◆ **Directions**
Take the entries that follow and return only the lines from the one with "Content (33, 608)" through the final line, leaving every picture behind.

══ Data listing

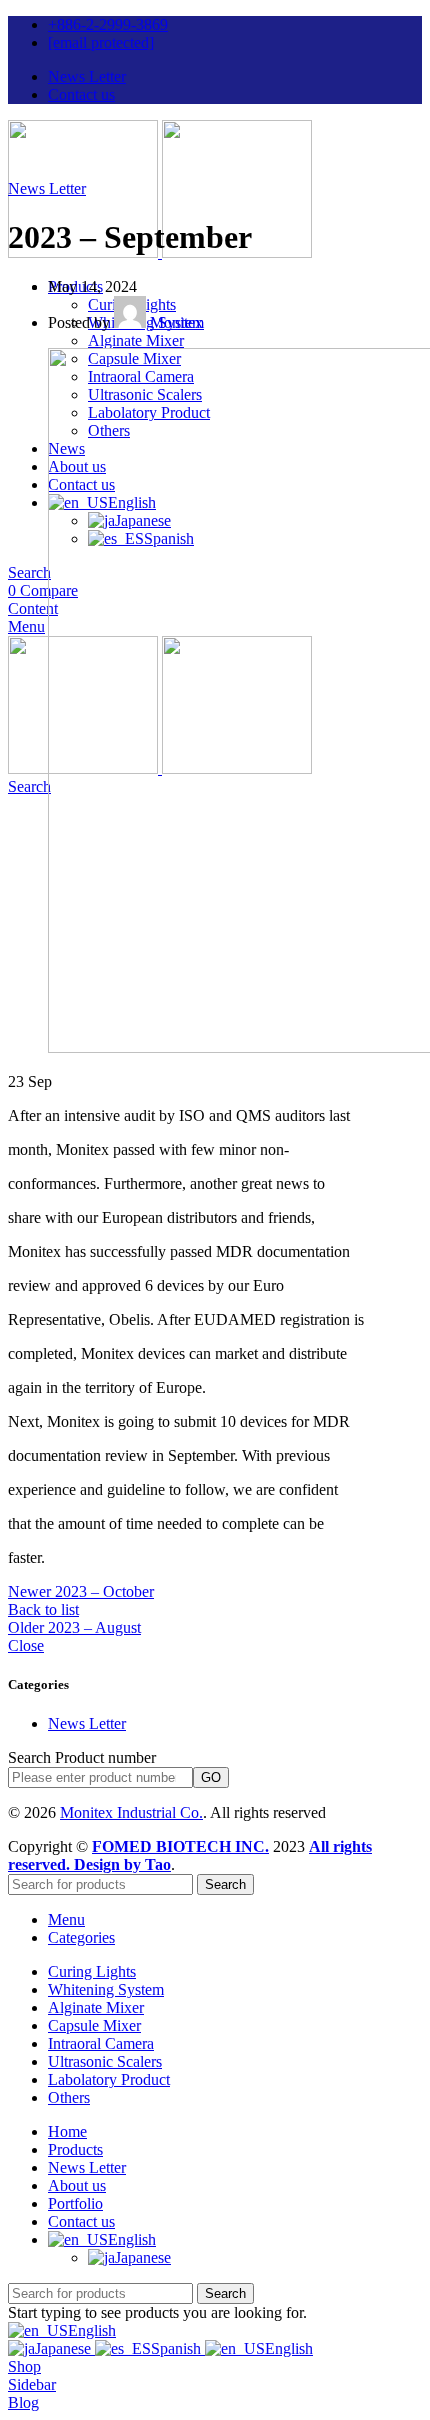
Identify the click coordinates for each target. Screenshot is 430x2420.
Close (26, 1645)
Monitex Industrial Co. (131, 1812)
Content (33, 608)
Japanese (65, 2348)
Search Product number (82, 1757)
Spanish (178, 2348)
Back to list (43, 1609)
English (92, 2330)
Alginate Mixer (136, 340)
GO (211, 1777)
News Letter (47, 188)
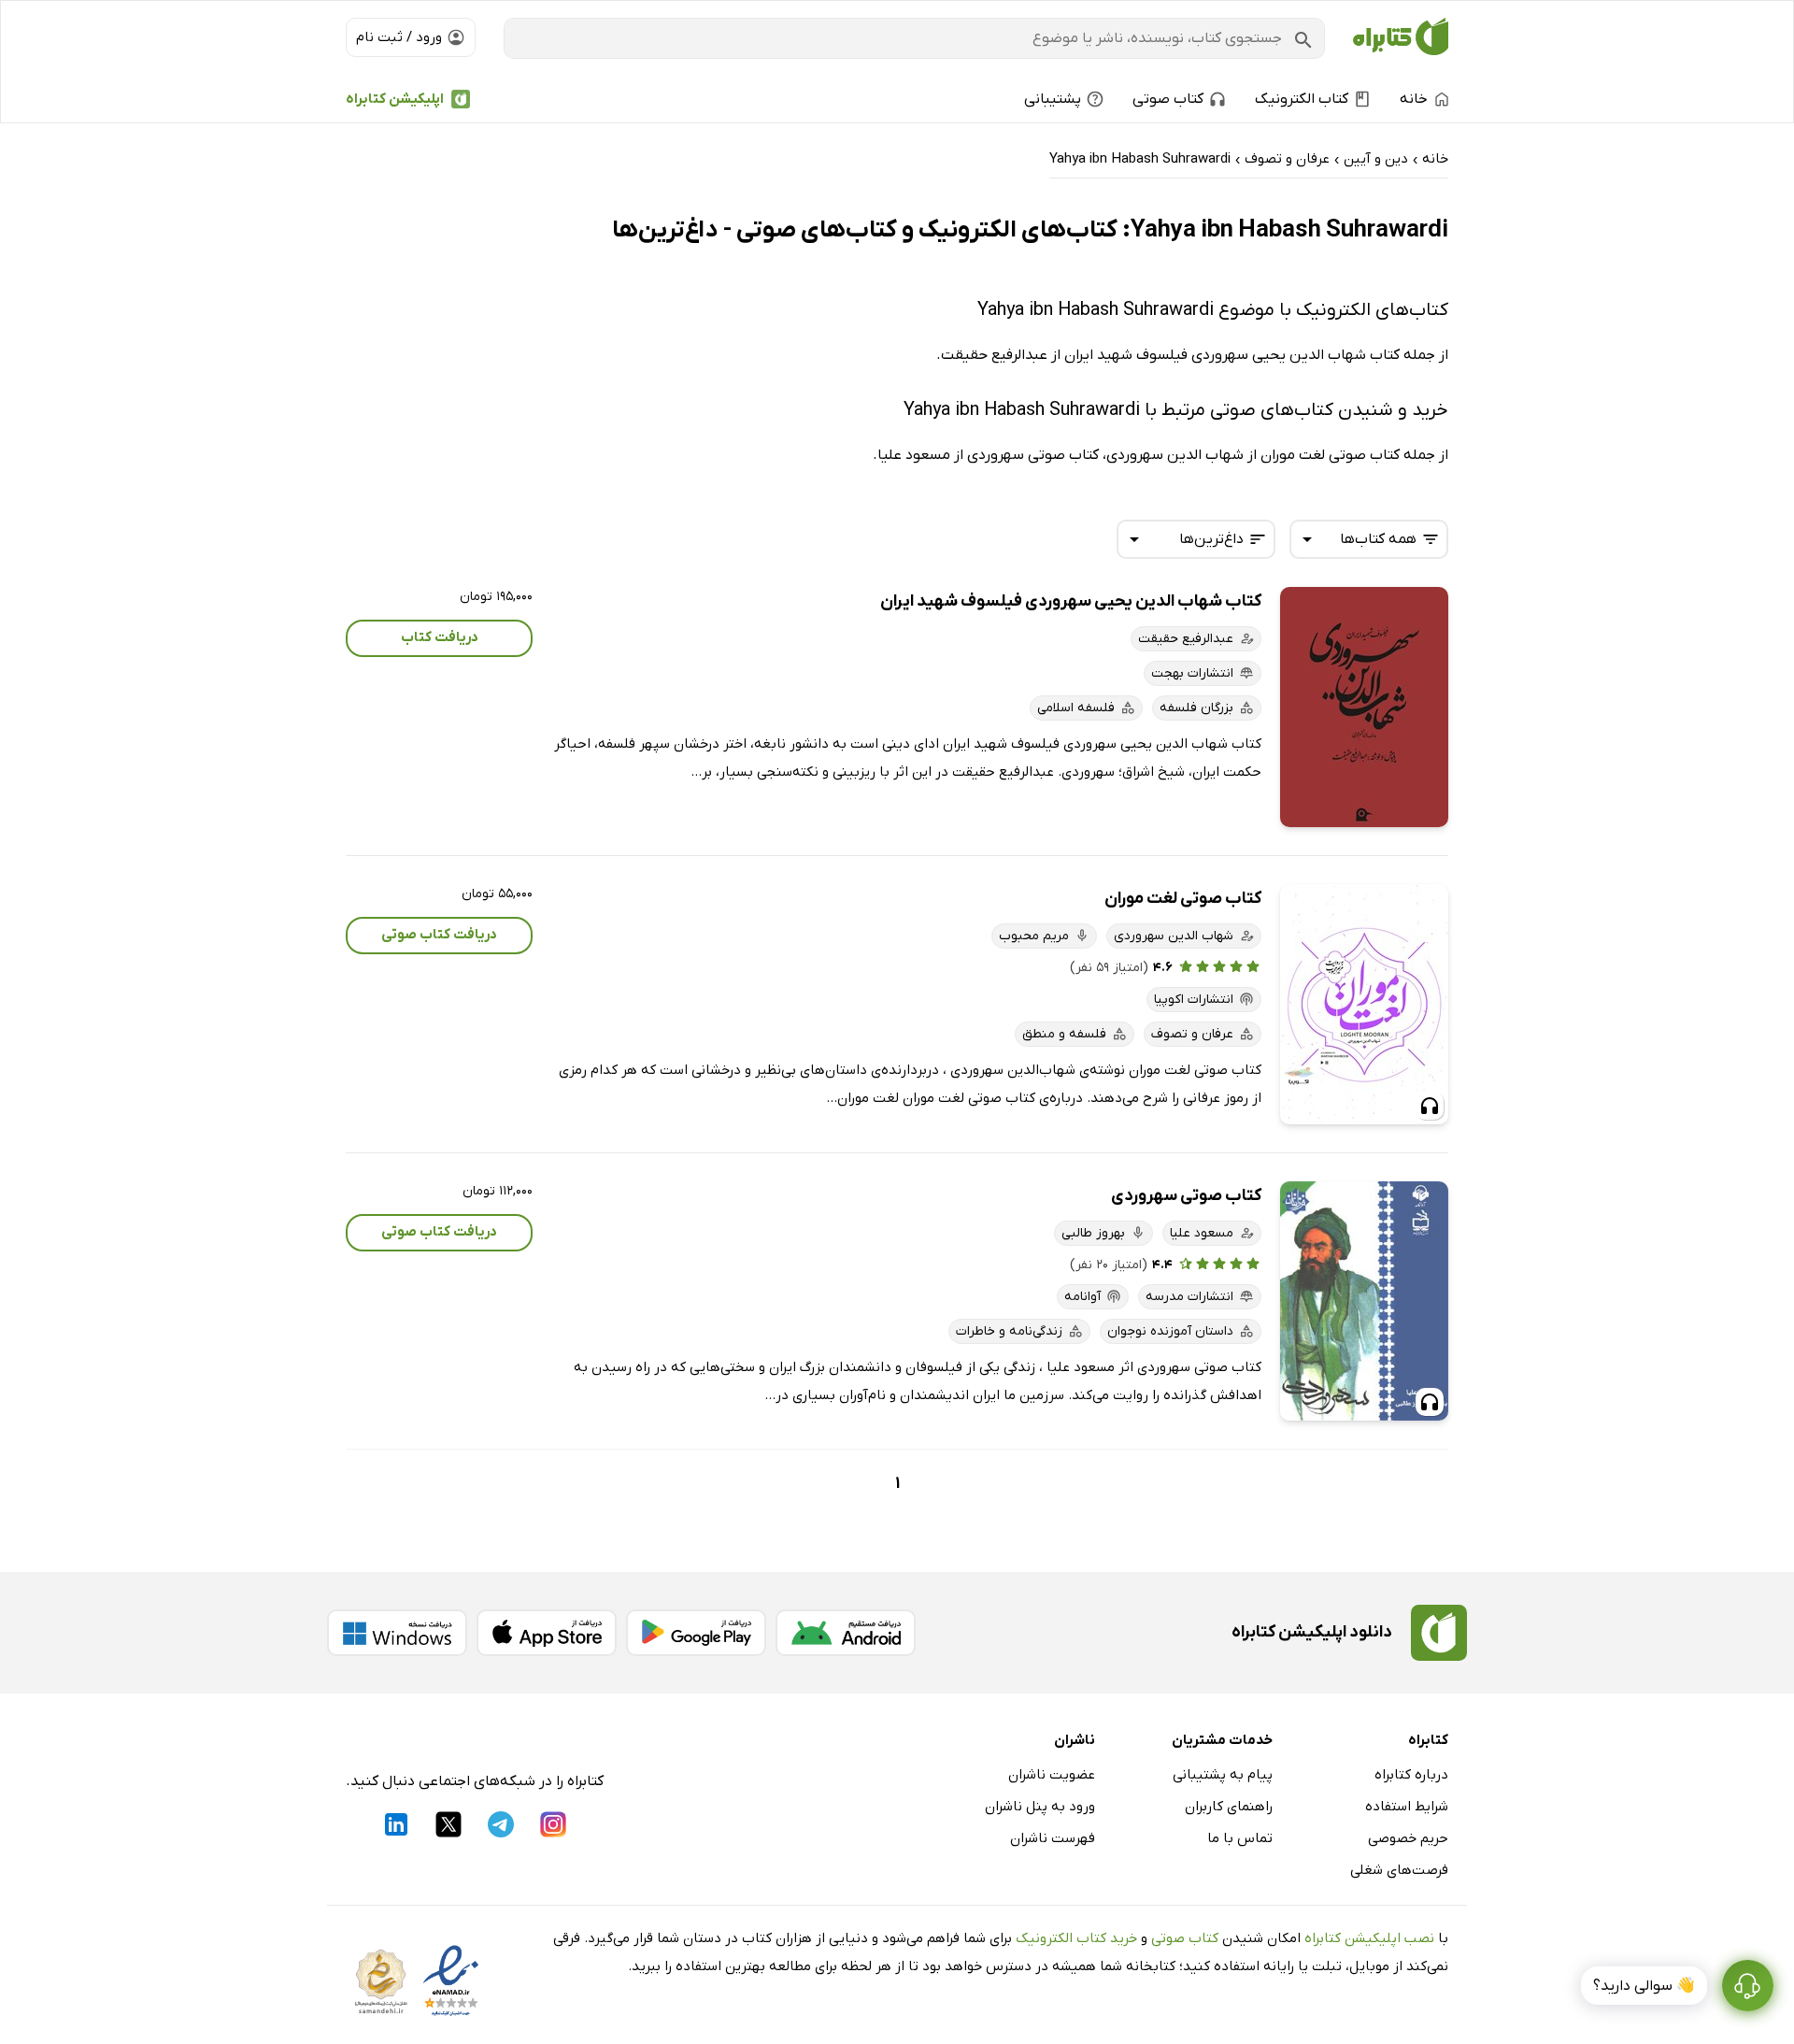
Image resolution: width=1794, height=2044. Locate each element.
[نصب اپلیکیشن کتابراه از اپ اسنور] (547, 1632)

════

◆ **Response to this exercise**
Content (33, 608)
Japanese (65, 2348)
Search Product number (82, 1757)
Spanish (178, 2348)
Back to list (43, 1609)
English (92, 2330)
Alginate Mixer (136, 340)
GO (211, 1777)
News Letter (47, 188)
Image resolution: width=1794, height=2044. Locate each element.
[نصب اپلیکیشن کتابراه از اپ اسنور] (547, 1632)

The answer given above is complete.